The Grand River Watershed: A Folk Ecology

The Grand River Watershed: A Folk Ecology

Poetry lecture by Karen Houle

Sat. 8 June 2019 _ 5.30-8 pm


How might we grasp the natural history of a river in a way that transcends mere data and description? How might we chronicle the way in which a living consortium of geology, weather, plants, animals and people has impacted, and been impacted by, the existence of a particular watercourse over the passage of time?

In her new book, philosopher and poet Karen Houle employes the wiliest tool she knows—poetry—to contemplate the complexities of the Grand River watershed in southern Ontario, stretching our notions of what can be know about a river.

Houle’s thinking is inspired by and borrows from various strands of scientific inquiry and documentation, and her poems integrate strands of thought from across the fields of entomology, molecular ecology, cultural anthropology and geography.

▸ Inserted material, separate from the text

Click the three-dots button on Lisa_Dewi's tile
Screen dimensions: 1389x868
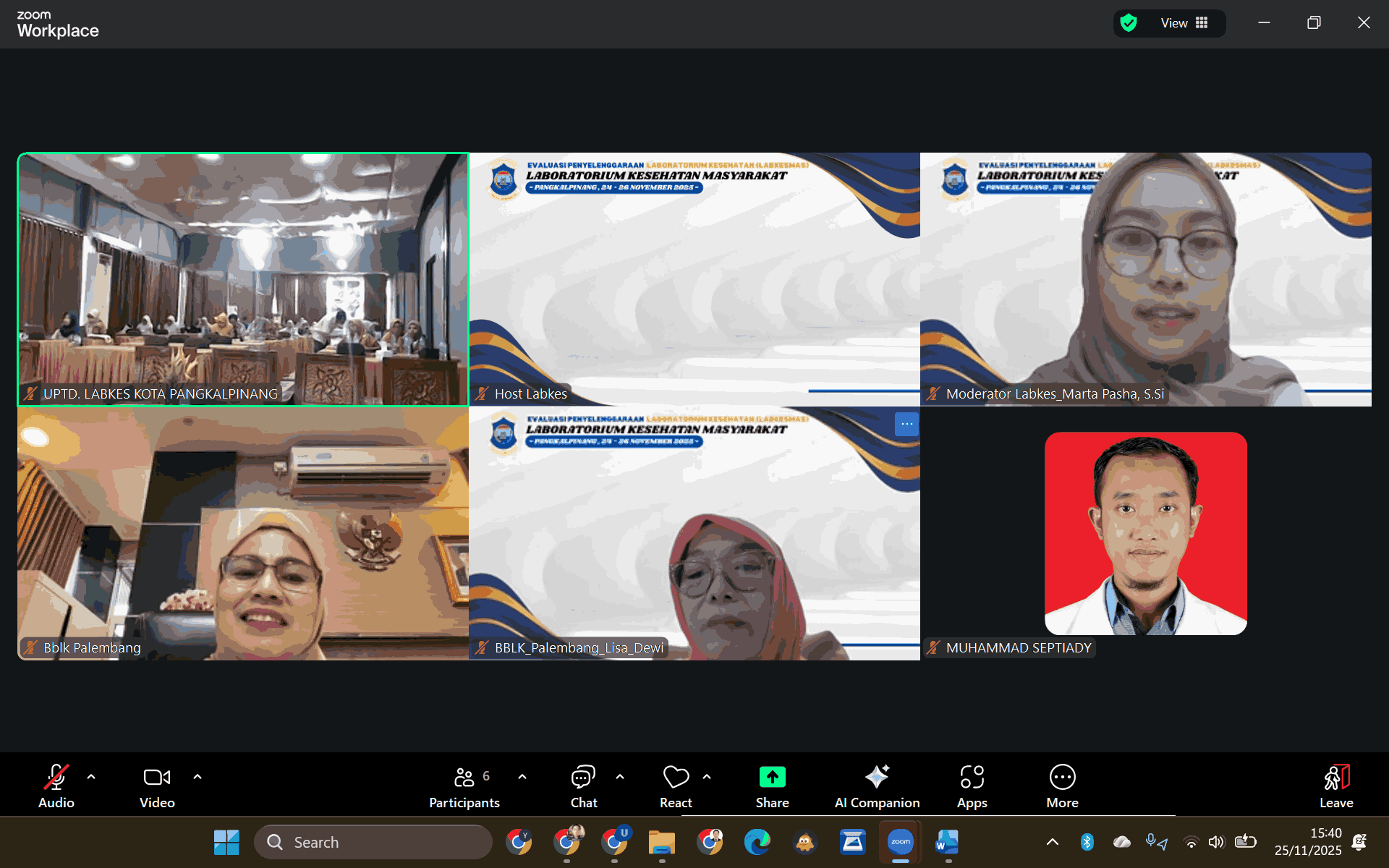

Karen Houle hails from Northern Ontario but calls Guelph home. Houle’s undergraduate degree is in Biology and Chemistry. She is now a Professor of Philosophy at the University of Guelph, and adjunct graduate faculty in the Schools of Fine Art and Music & the Guelph-Humber School of Creative Writing. Her areas of specialization are political theory, ethics, environmental philosophy, philosophy and literature, and feminist thought.